▶ [Task item]
Find the string "settings" in the records. Copy each line that has it.

[Saved entries]
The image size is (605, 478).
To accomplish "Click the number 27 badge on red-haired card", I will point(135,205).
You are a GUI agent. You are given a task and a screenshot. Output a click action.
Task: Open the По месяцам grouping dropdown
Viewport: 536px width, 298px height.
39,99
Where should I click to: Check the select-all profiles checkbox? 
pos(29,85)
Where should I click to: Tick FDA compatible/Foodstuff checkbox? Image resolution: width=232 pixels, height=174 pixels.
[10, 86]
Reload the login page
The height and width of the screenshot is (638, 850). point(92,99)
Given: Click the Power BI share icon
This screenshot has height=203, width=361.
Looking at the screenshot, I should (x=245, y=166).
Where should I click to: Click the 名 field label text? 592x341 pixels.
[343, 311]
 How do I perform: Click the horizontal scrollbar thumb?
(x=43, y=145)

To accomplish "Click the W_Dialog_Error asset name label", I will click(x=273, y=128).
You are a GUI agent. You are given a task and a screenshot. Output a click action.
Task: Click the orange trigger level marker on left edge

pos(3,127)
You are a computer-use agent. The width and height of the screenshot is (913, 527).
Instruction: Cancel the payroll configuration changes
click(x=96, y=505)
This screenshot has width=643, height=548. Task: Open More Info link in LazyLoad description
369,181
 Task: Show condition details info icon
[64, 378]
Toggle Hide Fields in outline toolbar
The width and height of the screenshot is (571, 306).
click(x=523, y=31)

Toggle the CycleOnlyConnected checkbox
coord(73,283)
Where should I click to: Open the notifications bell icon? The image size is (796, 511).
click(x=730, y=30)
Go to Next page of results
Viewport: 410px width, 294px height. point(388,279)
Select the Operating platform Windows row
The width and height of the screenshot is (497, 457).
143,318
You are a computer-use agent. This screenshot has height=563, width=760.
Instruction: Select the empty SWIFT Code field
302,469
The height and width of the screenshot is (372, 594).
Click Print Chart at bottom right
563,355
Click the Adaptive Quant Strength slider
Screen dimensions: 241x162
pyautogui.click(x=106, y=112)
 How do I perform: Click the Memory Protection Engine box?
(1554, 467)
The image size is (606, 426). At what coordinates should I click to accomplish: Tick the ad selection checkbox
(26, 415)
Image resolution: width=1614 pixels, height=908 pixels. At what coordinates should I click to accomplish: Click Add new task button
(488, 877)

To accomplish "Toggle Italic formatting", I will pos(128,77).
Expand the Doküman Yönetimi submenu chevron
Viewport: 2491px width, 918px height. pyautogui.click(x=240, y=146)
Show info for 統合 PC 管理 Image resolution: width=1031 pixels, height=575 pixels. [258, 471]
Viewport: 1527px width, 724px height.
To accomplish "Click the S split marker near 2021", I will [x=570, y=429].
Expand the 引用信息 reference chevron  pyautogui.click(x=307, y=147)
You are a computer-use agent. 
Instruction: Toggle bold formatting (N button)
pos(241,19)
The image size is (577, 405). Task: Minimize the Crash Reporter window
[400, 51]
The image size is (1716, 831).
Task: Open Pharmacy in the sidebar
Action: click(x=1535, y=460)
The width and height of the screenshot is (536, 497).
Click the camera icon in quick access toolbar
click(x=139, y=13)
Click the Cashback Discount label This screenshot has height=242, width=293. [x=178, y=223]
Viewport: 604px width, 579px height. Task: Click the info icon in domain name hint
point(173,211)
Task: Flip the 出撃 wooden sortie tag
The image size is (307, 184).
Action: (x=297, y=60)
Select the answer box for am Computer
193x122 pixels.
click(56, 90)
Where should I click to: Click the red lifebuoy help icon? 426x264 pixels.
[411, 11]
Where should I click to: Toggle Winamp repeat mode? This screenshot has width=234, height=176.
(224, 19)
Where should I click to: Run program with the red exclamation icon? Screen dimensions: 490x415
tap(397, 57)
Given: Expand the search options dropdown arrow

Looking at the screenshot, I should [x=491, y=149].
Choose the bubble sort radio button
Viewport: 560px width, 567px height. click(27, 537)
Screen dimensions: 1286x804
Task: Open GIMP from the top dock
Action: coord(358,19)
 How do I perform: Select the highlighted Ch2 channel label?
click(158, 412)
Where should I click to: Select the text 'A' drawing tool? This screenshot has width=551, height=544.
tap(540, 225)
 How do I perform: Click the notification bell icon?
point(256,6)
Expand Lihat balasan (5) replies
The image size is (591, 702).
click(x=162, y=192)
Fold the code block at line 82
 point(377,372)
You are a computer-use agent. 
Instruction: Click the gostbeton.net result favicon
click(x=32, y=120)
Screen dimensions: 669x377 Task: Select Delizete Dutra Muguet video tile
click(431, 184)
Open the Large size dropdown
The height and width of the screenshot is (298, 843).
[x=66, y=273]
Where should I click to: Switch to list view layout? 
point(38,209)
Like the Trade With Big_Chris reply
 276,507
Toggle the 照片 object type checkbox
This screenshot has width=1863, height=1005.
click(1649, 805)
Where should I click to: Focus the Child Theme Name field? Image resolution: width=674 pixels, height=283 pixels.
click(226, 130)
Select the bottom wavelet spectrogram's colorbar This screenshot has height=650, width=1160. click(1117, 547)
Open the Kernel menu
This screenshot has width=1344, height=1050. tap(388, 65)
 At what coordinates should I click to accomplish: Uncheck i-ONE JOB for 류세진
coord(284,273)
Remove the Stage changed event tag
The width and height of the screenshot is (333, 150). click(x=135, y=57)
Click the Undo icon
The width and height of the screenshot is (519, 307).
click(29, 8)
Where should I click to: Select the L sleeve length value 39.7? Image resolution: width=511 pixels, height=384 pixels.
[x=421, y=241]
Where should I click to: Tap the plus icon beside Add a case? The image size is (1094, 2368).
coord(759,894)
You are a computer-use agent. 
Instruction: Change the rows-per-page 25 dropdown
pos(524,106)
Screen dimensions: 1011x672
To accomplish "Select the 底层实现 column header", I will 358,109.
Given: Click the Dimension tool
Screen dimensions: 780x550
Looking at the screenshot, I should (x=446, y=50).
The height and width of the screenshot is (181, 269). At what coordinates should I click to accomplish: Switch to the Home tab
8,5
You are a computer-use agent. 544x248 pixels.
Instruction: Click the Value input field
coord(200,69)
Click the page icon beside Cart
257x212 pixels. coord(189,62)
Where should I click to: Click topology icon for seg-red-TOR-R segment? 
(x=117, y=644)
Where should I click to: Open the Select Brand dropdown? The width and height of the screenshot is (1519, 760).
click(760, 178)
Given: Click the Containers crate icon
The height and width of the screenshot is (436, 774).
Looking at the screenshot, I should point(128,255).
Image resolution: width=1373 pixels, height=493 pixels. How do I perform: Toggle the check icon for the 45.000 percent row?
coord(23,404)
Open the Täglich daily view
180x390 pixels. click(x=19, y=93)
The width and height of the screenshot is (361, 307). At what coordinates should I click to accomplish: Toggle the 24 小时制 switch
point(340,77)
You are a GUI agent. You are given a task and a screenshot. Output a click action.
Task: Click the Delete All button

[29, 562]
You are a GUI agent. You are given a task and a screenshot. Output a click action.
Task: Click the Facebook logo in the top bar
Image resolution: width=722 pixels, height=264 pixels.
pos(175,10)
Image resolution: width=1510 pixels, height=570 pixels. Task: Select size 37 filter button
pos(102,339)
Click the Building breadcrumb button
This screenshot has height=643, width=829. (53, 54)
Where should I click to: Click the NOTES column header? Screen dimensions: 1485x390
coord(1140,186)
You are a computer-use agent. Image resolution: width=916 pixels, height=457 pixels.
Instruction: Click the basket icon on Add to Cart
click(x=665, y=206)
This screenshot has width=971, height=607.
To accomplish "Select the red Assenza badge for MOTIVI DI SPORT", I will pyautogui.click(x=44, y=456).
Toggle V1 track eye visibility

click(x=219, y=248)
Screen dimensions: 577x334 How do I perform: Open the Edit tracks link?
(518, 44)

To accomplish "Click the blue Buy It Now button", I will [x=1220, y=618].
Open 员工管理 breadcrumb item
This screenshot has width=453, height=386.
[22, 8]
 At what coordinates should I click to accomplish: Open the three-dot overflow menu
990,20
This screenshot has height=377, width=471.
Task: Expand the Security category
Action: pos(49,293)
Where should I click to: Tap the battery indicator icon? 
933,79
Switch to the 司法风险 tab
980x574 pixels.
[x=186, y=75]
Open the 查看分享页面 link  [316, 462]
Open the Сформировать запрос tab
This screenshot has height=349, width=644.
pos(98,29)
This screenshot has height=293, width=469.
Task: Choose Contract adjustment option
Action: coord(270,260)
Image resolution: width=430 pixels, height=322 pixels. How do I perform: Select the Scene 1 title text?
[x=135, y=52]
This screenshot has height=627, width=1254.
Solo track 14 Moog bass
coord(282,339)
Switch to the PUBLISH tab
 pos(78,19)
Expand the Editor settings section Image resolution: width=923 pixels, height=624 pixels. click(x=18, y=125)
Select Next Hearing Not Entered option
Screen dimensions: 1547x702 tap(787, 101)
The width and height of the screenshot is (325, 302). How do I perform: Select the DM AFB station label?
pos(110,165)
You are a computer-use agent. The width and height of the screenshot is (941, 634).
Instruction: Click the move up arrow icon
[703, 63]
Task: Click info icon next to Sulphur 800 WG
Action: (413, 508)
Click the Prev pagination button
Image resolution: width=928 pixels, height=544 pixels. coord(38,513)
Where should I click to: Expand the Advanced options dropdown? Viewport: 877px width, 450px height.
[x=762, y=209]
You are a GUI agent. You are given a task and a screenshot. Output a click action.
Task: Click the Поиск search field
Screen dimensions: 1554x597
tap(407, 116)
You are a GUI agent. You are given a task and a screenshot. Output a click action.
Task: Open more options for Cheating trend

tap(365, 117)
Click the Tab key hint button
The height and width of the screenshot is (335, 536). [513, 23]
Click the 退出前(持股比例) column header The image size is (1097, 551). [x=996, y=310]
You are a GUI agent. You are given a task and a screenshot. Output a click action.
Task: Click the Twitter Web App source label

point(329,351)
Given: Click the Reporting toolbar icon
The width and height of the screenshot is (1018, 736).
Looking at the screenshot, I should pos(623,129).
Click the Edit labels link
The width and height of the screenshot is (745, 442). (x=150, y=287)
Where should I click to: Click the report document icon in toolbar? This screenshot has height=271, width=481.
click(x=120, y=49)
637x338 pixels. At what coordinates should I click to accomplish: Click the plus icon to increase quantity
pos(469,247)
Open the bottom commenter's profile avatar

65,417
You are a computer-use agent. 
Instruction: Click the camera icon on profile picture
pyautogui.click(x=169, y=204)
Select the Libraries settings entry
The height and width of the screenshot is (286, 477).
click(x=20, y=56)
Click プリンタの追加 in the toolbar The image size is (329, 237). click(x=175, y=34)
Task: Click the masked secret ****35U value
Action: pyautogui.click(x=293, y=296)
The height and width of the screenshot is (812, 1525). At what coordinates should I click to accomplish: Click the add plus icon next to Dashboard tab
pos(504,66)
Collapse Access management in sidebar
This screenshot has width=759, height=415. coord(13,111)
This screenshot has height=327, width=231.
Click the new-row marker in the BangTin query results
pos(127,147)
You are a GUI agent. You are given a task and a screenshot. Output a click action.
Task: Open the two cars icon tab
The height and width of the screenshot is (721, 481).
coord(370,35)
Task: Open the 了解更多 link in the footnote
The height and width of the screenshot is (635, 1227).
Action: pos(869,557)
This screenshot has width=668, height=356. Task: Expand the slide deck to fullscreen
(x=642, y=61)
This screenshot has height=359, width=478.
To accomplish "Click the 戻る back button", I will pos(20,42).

▶ [Final answer]
Expand the Editor settings section Image resolution: width=923 pixels, height=624 pixels. click(x=18, y=125)
Select the Libraries settings entry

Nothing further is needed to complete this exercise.